I use a variety of PDF tools in my editorial work. I frequently create, mark up, manipulate, and combine PDFs. In addition, I contribute to the open source Platpus typesetting project, whose major output format is PDFs. And the PDF plugin is my specific bailiwick. So, over the years, I've come to know a thing or two about PDFs, as well as the limitations of PDF tools.
The standard for PDF tools has been Adobe's Acrobat suite. But this suite is expensive, somewhat quirky, and at times works poorly with other tools. Acrobat plugins to Microsoft Office and Internet Explorer are especially unreliable, and they frequently make their host programs behave erratically. I always uninstall them.
This means I need to use other options to convert Word documents to PDF. There are several common solutions out there, none but one of them is completely satisfactory. For example, the Microsoft Office PDF plugin does not embed all fonts, nor does it give you the option to do so. It does not embed the Base14 fonts.

- - - - - - -

*JOB 1:* Lay out the records as a numbered list, beginning with the line that contains "This screenshot has width=1512, height=799." and continuing through the line that contains "coordinates (1499, 7).". Leave out blank lines.

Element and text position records
- - - - - - -

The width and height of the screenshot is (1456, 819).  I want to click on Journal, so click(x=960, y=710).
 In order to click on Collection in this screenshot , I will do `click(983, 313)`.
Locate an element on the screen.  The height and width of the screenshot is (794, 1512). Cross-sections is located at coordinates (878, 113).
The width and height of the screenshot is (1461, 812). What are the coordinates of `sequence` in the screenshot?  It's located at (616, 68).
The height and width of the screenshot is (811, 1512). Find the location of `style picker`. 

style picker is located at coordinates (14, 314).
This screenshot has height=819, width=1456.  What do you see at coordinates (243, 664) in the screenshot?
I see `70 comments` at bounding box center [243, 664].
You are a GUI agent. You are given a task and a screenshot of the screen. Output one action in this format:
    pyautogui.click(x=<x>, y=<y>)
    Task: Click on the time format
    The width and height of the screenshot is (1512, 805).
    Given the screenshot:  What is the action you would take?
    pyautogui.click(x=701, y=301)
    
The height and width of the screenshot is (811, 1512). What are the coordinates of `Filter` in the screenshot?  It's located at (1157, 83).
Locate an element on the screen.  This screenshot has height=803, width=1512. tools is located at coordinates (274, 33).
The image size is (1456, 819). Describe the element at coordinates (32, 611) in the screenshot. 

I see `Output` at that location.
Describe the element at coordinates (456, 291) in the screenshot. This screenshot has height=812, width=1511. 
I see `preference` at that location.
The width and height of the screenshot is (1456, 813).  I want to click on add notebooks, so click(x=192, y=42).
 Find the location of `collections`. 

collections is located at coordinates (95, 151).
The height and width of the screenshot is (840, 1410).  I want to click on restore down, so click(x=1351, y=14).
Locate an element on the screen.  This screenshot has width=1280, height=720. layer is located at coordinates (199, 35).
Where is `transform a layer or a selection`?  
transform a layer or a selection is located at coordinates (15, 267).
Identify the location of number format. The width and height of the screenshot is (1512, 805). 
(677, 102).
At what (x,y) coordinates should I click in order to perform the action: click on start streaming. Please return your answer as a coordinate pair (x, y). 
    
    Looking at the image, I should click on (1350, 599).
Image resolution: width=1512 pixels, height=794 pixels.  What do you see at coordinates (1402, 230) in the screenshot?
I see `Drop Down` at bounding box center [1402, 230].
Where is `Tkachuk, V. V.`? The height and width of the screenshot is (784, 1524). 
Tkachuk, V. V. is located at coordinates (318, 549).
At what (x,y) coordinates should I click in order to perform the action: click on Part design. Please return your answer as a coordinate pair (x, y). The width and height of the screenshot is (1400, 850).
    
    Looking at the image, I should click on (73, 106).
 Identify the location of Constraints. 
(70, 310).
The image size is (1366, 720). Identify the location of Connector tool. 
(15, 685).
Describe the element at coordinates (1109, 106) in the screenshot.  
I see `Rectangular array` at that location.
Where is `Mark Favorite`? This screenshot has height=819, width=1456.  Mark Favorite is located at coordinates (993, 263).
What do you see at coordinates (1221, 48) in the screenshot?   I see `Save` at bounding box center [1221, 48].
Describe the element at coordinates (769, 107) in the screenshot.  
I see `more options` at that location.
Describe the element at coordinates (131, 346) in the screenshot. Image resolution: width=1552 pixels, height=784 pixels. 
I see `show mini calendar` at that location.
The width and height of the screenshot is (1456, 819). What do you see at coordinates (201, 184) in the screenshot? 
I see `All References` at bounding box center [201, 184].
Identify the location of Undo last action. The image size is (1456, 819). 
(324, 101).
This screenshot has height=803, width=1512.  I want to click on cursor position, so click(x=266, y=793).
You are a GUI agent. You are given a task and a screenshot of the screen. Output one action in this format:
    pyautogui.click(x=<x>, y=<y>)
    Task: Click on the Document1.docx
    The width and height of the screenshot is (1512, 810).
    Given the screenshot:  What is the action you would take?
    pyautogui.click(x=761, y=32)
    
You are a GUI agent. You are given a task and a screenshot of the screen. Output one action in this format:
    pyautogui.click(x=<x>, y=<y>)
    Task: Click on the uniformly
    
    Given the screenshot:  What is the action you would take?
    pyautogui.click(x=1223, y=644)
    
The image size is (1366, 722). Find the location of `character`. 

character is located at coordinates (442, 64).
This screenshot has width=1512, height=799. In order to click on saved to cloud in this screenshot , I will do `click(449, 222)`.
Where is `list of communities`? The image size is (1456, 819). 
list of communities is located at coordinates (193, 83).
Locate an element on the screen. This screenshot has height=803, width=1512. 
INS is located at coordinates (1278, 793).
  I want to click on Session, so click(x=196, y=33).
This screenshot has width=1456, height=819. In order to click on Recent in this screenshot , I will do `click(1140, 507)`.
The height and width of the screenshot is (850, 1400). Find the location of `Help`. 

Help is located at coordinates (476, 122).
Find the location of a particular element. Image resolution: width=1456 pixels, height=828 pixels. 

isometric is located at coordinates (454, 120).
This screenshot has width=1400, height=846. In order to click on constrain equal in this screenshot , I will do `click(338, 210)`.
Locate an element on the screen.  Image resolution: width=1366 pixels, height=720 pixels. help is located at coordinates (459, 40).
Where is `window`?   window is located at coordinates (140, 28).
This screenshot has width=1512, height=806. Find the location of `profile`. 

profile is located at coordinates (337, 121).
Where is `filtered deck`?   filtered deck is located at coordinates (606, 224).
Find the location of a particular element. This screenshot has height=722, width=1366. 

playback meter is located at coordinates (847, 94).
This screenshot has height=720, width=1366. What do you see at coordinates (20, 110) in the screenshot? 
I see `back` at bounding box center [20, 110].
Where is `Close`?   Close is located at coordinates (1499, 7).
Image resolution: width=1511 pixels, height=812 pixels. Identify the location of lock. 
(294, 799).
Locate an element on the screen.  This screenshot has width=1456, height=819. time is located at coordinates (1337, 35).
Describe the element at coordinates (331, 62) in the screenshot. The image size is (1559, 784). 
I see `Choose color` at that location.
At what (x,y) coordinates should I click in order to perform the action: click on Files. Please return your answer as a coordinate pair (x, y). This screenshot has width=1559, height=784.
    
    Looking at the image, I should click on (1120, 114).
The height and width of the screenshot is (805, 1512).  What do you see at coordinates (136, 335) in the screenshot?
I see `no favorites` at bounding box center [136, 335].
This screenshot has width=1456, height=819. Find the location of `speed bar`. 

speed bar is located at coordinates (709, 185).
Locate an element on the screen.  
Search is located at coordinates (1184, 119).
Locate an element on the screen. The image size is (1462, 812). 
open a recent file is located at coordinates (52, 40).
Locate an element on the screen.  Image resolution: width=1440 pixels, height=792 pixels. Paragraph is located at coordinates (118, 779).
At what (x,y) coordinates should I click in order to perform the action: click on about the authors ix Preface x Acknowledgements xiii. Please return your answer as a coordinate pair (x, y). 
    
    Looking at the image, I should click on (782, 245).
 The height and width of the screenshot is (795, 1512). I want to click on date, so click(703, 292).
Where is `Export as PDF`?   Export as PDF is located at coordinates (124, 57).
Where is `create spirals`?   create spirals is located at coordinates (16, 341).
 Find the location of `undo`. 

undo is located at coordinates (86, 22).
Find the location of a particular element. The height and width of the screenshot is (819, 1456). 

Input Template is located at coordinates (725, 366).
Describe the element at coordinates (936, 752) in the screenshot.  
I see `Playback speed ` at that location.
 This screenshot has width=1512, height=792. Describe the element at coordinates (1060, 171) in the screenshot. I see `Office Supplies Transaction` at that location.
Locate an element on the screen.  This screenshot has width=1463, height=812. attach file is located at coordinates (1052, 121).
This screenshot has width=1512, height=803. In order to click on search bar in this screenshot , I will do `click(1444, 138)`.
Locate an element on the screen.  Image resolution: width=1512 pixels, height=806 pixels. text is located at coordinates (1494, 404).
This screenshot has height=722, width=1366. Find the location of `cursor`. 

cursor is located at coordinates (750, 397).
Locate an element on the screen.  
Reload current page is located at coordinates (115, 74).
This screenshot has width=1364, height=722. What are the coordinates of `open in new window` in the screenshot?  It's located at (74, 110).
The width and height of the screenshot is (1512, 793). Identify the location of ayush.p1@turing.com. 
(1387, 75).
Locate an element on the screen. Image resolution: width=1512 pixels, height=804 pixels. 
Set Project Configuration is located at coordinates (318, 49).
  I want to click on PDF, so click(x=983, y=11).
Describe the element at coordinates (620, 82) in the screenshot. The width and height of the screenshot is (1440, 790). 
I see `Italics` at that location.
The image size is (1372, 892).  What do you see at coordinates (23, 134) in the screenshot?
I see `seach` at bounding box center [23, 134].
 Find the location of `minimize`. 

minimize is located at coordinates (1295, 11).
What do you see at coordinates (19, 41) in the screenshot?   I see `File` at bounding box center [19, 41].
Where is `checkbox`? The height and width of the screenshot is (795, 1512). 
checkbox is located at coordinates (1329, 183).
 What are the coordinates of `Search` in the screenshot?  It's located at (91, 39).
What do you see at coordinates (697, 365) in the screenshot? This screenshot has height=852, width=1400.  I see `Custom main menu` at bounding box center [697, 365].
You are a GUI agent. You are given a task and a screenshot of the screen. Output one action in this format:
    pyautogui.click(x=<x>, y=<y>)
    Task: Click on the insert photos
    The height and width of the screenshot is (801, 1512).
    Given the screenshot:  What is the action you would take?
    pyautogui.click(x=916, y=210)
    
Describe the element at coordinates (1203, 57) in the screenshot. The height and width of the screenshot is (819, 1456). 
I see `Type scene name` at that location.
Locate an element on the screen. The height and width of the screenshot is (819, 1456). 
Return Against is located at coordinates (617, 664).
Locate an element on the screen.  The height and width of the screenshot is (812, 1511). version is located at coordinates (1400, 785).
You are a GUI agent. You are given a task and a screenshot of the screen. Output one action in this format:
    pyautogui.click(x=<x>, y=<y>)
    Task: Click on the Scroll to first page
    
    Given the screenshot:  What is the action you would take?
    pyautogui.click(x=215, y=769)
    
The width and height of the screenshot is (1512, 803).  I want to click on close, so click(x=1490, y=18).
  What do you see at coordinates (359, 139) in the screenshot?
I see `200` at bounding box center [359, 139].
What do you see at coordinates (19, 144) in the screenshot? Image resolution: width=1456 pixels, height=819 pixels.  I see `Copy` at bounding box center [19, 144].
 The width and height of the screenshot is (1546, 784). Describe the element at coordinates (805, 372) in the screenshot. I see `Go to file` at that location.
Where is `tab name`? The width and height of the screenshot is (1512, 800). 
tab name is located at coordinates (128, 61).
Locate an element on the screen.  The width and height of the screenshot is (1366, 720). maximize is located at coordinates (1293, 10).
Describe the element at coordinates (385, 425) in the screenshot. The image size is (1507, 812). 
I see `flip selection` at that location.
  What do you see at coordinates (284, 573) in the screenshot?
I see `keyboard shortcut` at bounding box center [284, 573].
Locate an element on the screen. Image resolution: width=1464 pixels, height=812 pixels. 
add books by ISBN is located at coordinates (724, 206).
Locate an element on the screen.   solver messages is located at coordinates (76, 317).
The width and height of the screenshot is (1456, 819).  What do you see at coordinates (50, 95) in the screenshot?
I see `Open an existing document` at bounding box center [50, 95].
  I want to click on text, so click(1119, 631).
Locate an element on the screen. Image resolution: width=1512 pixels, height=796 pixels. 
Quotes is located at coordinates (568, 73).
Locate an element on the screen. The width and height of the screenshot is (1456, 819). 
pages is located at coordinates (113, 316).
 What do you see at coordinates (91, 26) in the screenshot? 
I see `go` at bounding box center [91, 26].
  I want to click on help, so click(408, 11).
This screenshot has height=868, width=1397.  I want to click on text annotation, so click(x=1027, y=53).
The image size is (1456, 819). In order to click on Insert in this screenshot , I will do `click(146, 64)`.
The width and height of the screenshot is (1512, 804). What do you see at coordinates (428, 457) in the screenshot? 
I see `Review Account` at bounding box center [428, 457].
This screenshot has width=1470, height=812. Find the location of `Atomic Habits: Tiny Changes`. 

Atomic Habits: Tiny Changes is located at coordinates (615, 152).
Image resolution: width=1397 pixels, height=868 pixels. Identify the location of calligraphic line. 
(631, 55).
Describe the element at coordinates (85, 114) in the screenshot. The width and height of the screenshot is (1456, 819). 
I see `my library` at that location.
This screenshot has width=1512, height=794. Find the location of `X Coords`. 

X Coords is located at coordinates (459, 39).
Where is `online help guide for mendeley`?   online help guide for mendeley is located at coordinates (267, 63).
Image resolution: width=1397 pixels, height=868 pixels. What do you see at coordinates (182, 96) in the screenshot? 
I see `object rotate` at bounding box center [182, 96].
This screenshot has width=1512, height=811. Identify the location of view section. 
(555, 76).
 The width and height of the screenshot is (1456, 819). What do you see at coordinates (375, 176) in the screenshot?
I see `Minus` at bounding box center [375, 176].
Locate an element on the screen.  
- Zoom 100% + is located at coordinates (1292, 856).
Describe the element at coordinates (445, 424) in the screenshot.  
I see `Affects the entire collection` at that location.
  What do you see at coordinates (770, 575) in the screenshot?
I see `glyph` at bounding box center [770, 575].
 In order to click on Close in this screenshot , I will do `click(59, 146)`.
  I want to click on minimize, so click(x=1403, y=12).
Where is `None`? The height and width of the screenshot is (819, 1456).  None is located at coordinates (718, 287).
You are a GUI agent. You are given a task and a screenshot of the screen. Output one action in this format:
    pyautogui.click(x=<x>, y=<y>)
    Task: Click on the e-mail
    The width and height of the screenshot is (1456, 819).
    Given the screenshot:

- - - - - - -

*JOB 2:* In the passage on PDF tools, which fonts does the Microsoft Office PDF plugin not embed?

*FULL SOLUTION 1:*
1. This screenshot has width=1512, height=799. In order to click on saved to cloud in this screenshot , I will do `click(449, 222)`.
2. Where is `list of communities`? The image size is (1456, 819). 
3. list of communities is located at coordinates (193, 83).
4. Locate an element on the screen. This screenshot has height=803, width=1512. 
5. INS is located at coordinates (1278, 793).
6.   I want to click on Session, so click(x=196, y=33).
7. This screenshot has width=1456, height=819. In order to click on Recent in this screenshot , I will do `click(1140, 507)`.
8. The height and width of the screenshot is (850, 1400). Find the location of `Help`. 
9. Help is located at coordinates (476, 122).
10. Find the location of a particular element. Image resolution: width=1456 pixels, height=828 pixels. 
11. isometric is located at coordinates (454, 120).
12. This screenshot has width=1400, height=846. In order to click on constrain equal in this screenshot , I will do `click(338, 210)`.
13. Locate an element on the screen.  Image resolution: width=1366 pixels, height=720 pixels. help is located at coordinates (459, 40).
14. Where is `window`?   window is located at coordinates (140, 28).
15. This screenshot has width=1512, height=806. Find the location of `profile`. 
16. profile is located at coordinates (337, 121).
17. Where is `filtered deck`?   filtered deck is located at coordinates (606, 224).
18. Find the location of a particular element. This screenshot has height=722, width=1366. 
19. playback meter is located at coordinates (847, 94).
20. This screenshot has height=720, width=1366. What do you see at coordinates (20, 110) in the screenshot? 
21. I see `back` at bounding box center [20, 110].
22. Where is `Close`?   Close is located at coordinates (1499, 7).

*FULL SOLUTION 2:* The Base14 fonts.